Merge is so much clearer (as a non-coder). I've always wondered why its called Pull Request - When as a contributor, you are pushing your code into someone else's codebase and merging it going forward.
From a process standpoint, merge-request is probably more accurate, but I've always thought pull-request captured the hearts and minds of developers because it better represents how the requester feels about the request.
"Pull request" communicates "I just did a bunch of work, please recognize it and me." "Merge request" communicates "I just did something that is going to make your life hard, please do a bunch of work on my behalf." The later may be more accurate but the former is more emotionally satisfying to the dev making the request.
Edit: reducing verbosity
I might be in the minority here but i hate the term "merge request" because it implies an actual merge. Most pull requests I get against my repos are bugfixes which I typically cherry-pick or rebase against a bugfix branch but very rarely do I actually merge anything.
Merge request sounds better to me than pull request. I always found the later an awkward term to describe the merge into the master branch.
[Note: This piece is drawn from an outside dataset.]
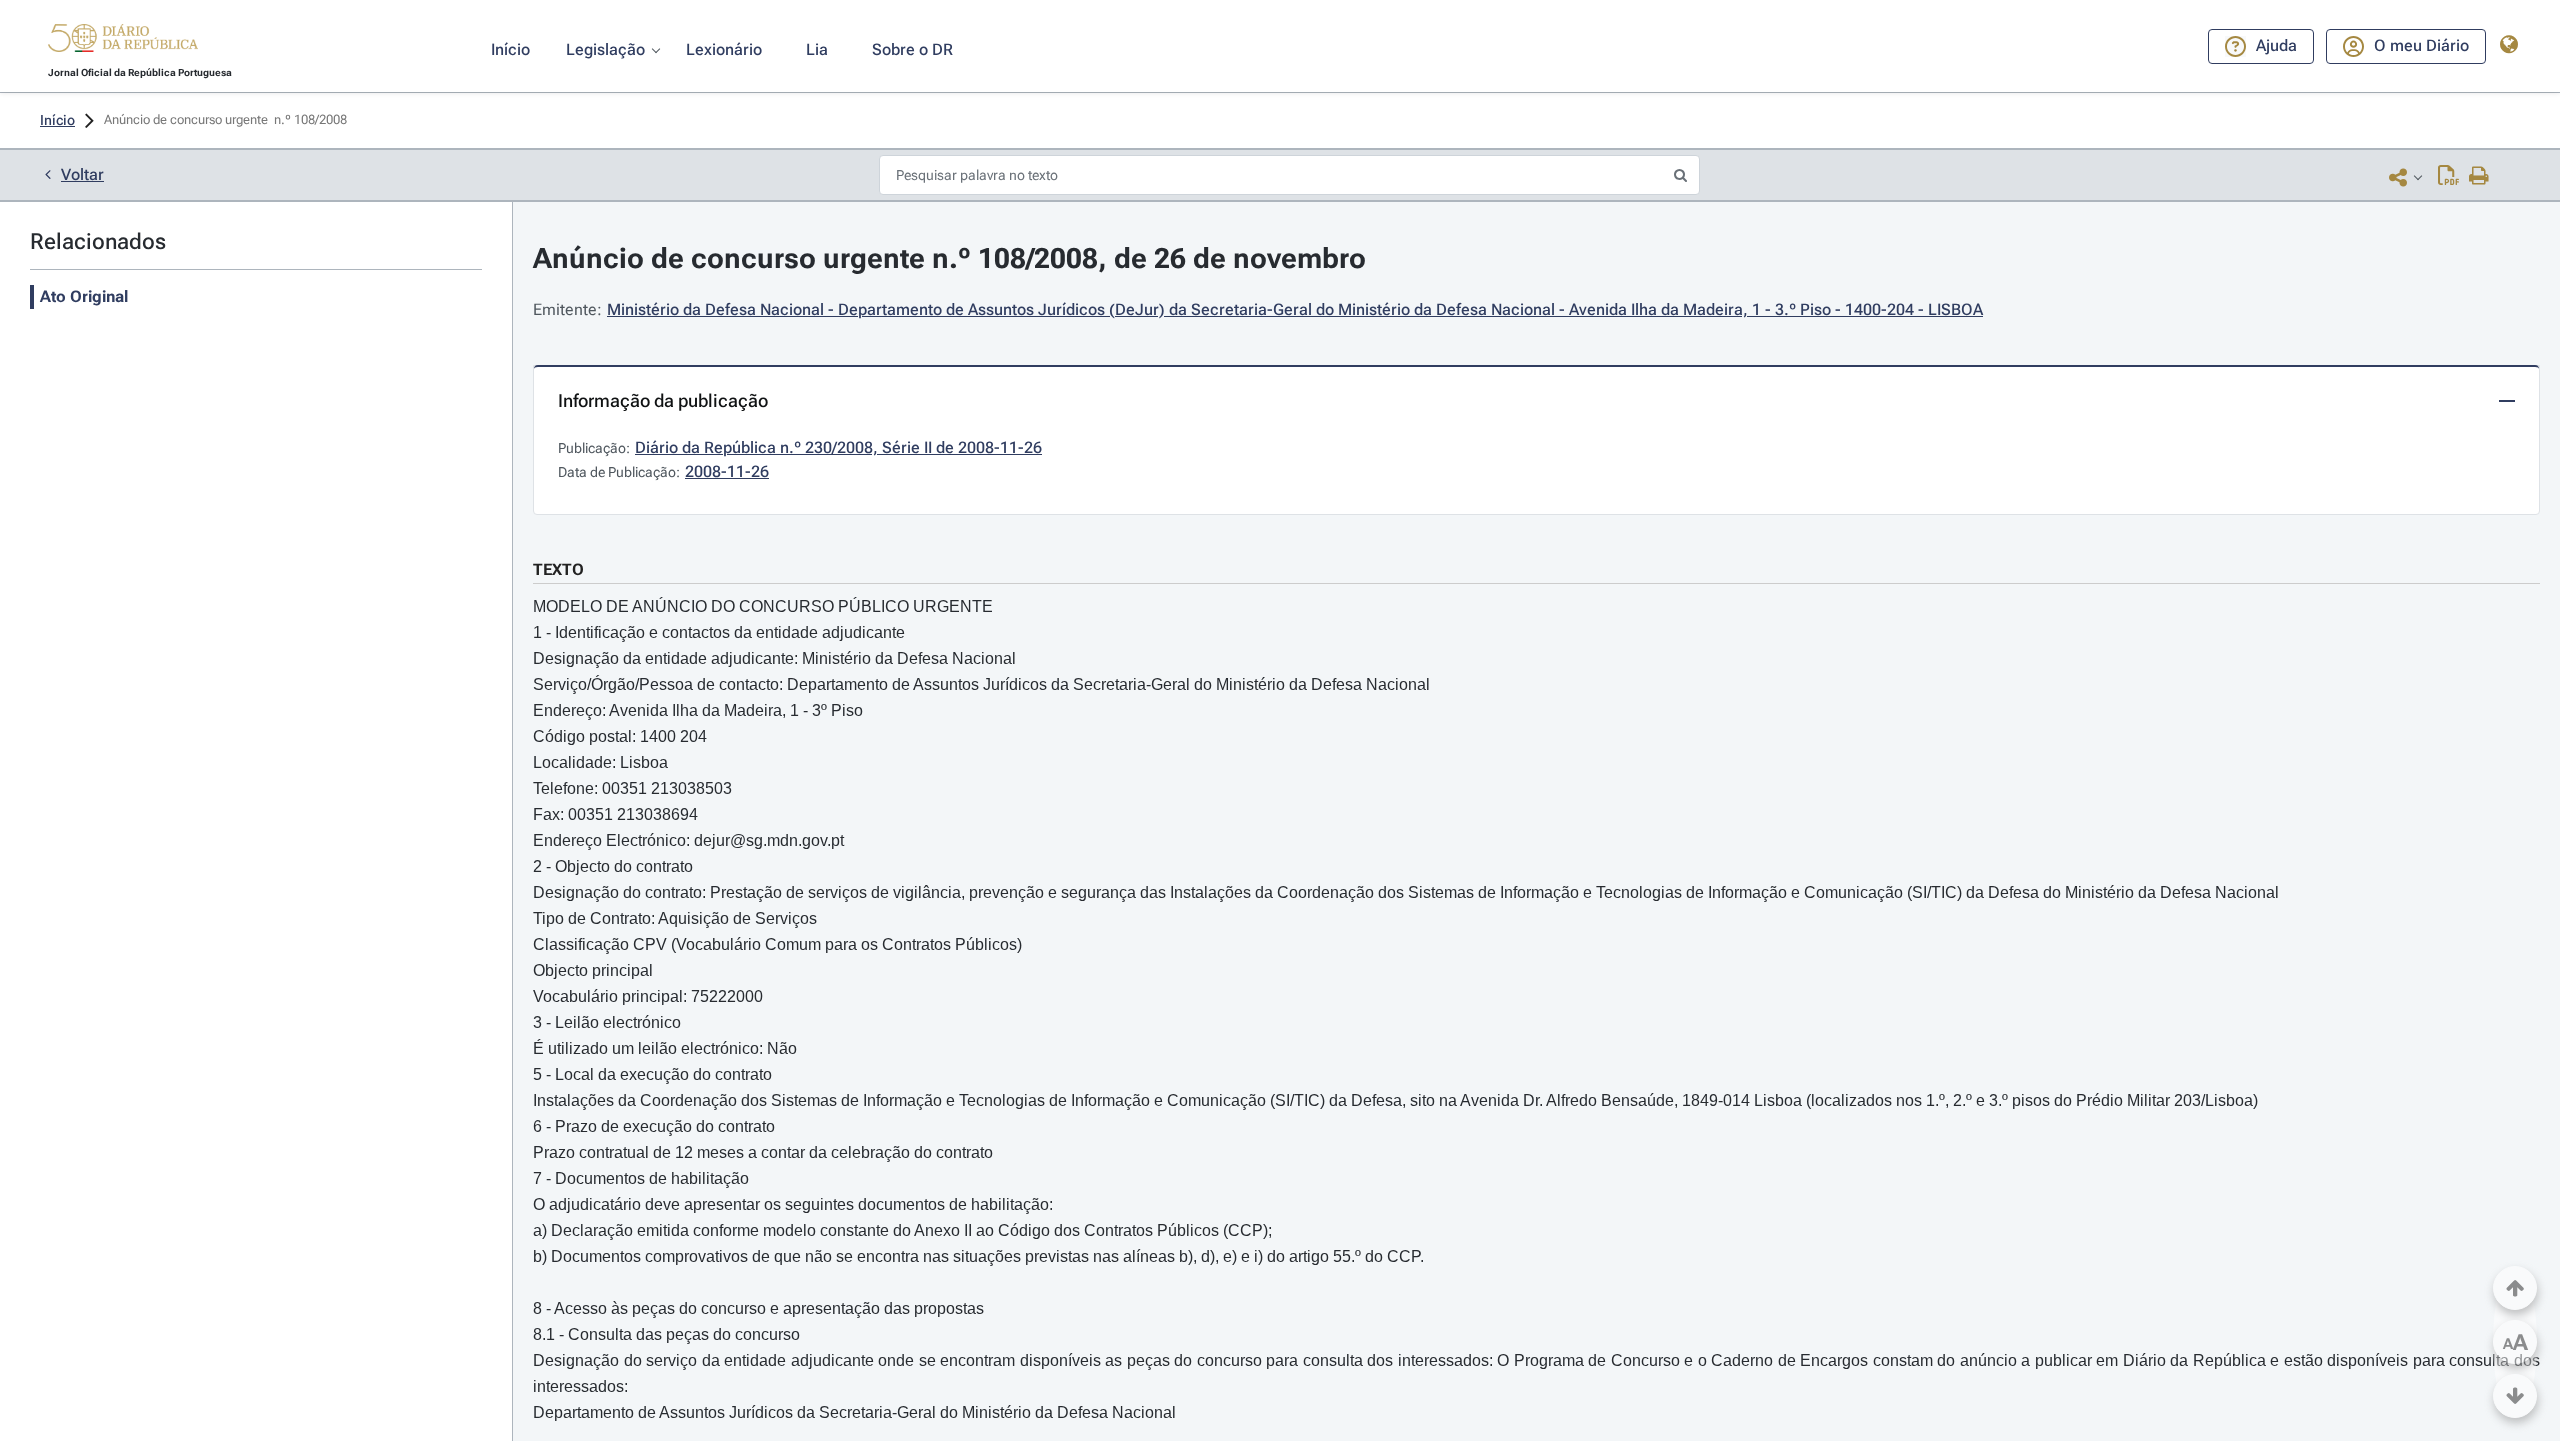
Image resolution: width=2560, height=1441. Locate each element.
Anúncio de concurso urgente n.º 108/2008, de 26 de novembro (949, 258)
For what it's worth, GitHub came up with the awkwardly-sounding "Pull Request" nomenclature because the initial cut of Pull Requests was based on `git-request-pull(1)` (https://git-scm.com/docs/git-request-pull). After a few years, the pull request evolved into what you see today.
We always kind of hated the term "pull request". It's pretty confusing for a beginner, and for a number of years led to the idea that GitHub didn't have code review at all in the product. (For that reason, I always thought we should just call them "Code Reviews", or just "Reviews".) There were a number of attempts to change it, but they all died.
It wasn't until last year when I got a beer with an ex-Atlassian employee when we chatted about this and realized we both had hated the term and had a number of attempts to change the nomenclature, but they fizzled out. Funny how things work out.